Department of Neurological Sciences, Rush University Medical Center, Chicago, Illinois, USA.
Mov Disord Clin Pract. 2025 Feb;12(2):148-156. doi: 10.1002/mdc3.14229. Epub 2024 Oct 18.
The MDS-UPDRS Parts IB and II are self-reported items providing a direct patient voice to the experiences of PD.
To determine the most sensitive combination of MDS-UPDRS Parts IB and II items that accurately predicted the clinically relevant target of dopaminergic therapy initiation.
Utilizing a longitudinal cohort of de novo non-treated PD patients, we applied item response theory (IRT) and survival analysis to assess the relationship between baseline patient-reported symptoms and the later initiation of dopaminergic therapy. The 20 MDS-UPDRS Parts IB and II items were analyzed for their relationship to PD severity (discrimination) and the amount of information they provided in this determination (information). These parameters were used to develop models of predictive accuracy for initiation of dopaminergic therapy.
A six-item version showed a significantly higher C-index as compared to the full 20 item model (P = 0.001). This shortened version of the MDS-UPDRS contained only Part II items and provided a predictive accuracy for initiation of dopaminergic therapy better than the total combined scale score or any other combination.

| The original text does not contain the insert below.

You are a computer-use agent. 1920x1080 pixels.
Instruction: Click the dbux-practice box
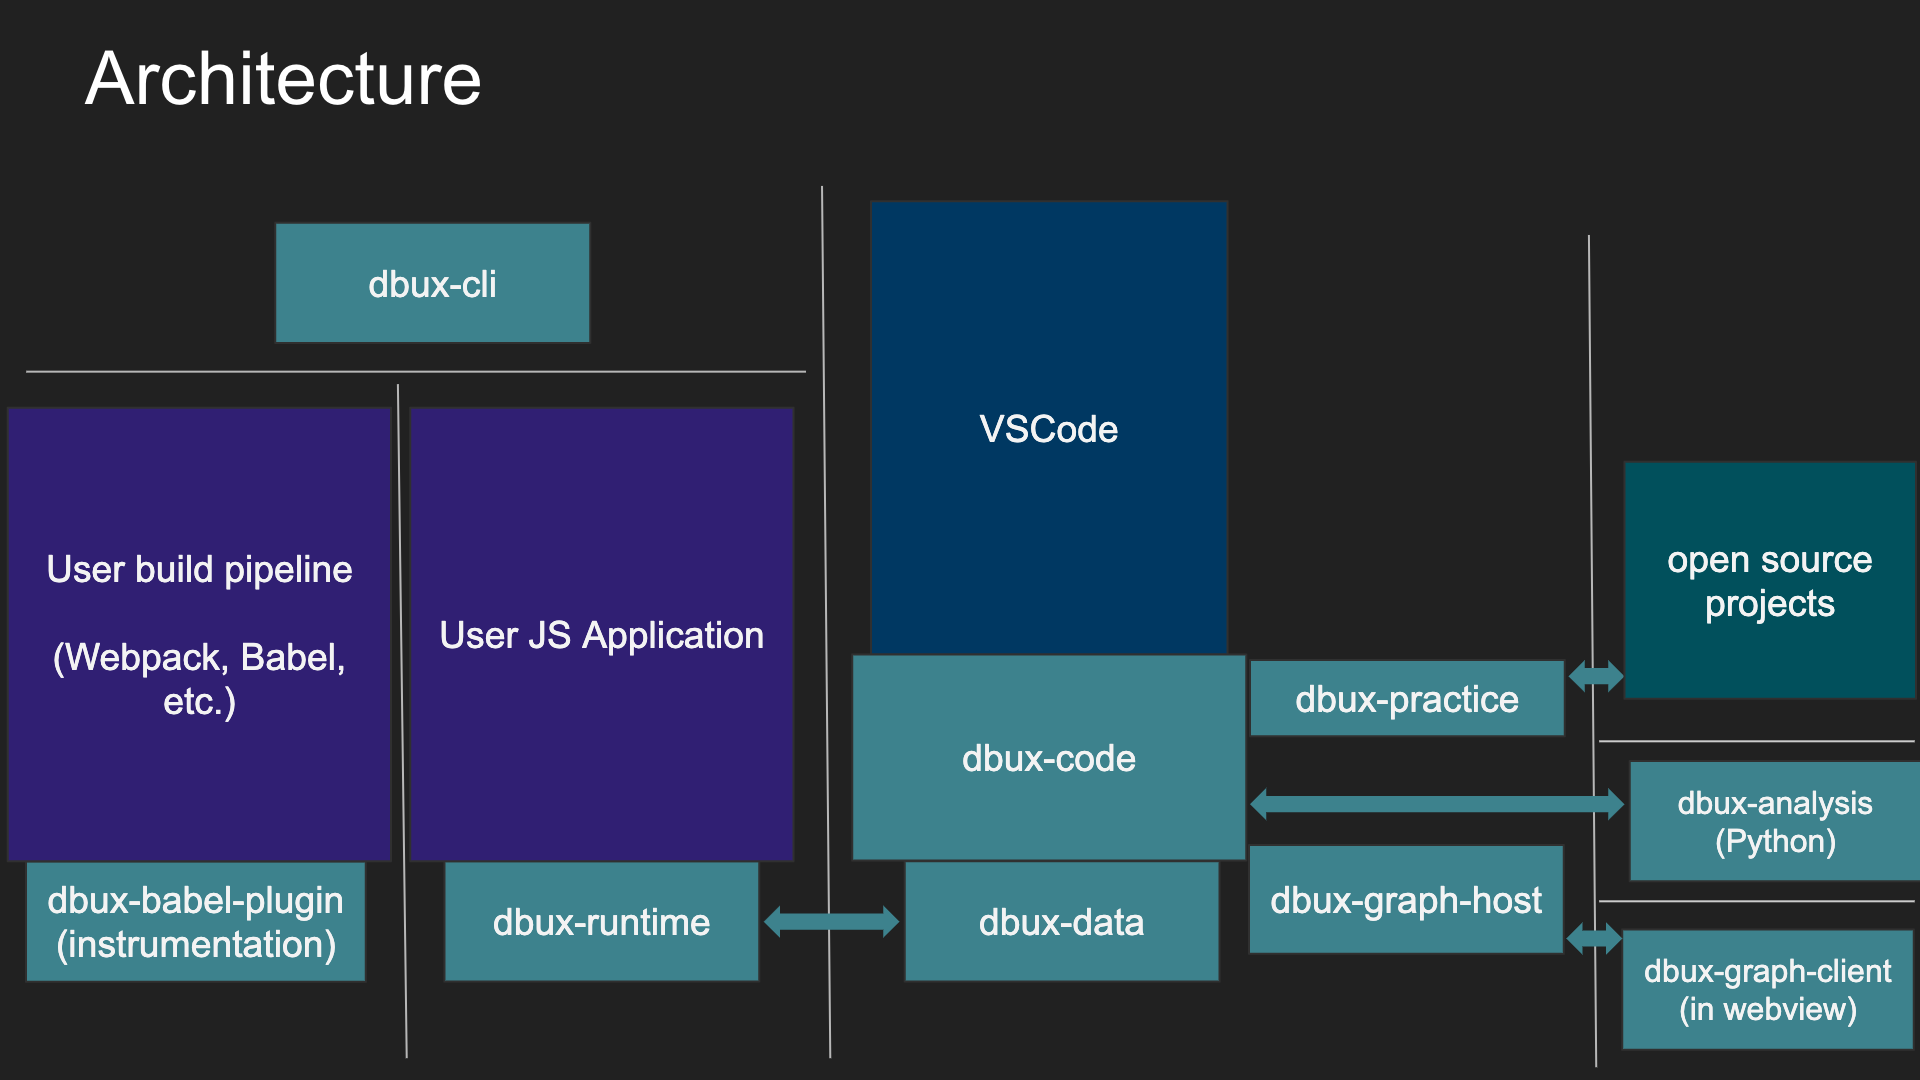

A six-item "Baseline Outcome Voice" version of patient-reported MDS-UPDRS items significantly increases the sensitivity of predicting the key future clinical outcome of starting dopaminergic treatment in early PD. This study also demonstrates how IRT modeling can provide information useful to refining existing measures to identify the most sensitive combination of items honoring the voice of the patient in determining key clinically pertinent decisions. Further research is needed to validate these findings in underrepresented populations.

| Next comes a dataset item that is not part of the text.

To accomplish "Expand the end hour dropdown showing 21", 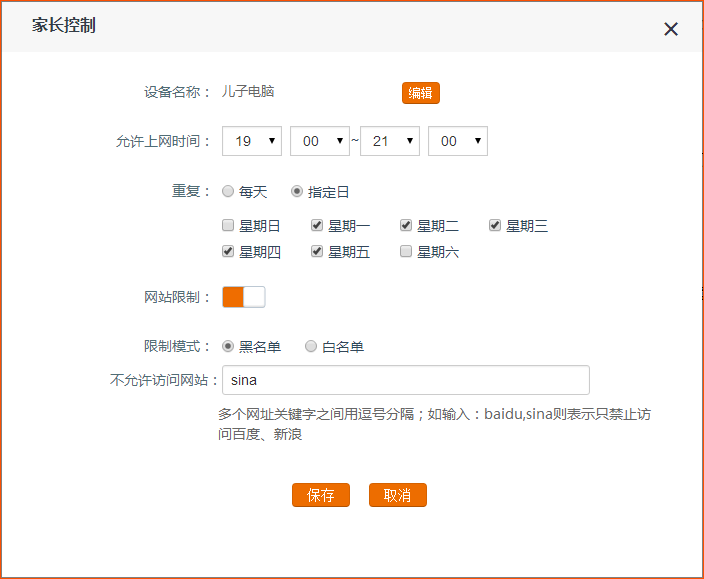I will click(x=389, y=141).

MDS-UPDRS 第一部分 B 和第二部分是自我报告项目,能直接体现患者对帕金森病(PD)体验的看法。
确定 MDS-UPDRS 第一部分 B 和第二部分项目中最敏感的组合,以准确预测启动多巴胺能治疗的临床相关指标。
利用初发未治疗的 PD 患者纵向队列,应用项目反应理论(IRT)和生存分析来评估基线患者报告症状与后续多巴胺能治疗启动之间的关系。分析了 MDS-UPDRS 第一部分 B 和第二部分的 20 个项目与 PD 严重程度的关系(区分度)以及它们在这一判断中提供的信息量(信息度)。这些参数用于建立多巴胺能治疗启动预测准确性的模型。
与完整的 20 项模型相比,六项版本的 C 指数显著更高(P = 0.001)。这个缩短版的 MDS-UPDRS 仅包含第二部分的项目,对多巴胺能治疗启动的预测准确性优于总综合量表评分或任何其他组合。
患者报告的 MDS-UPDRS 项目的六项“基线结果声音”版本显著提高了预测早期 PD 患者开始多巴胺能治疗这一关键未来临床结果的敏感性。本研究还展示了 IRT 建模如何能提供有用信息,以完善现有测量方法,从而在确定关键临床相关决策时找到最敏感的项目组合,同时尊重患者的看法。需要进一步研究以在代表性不足的人群中验证这些发现。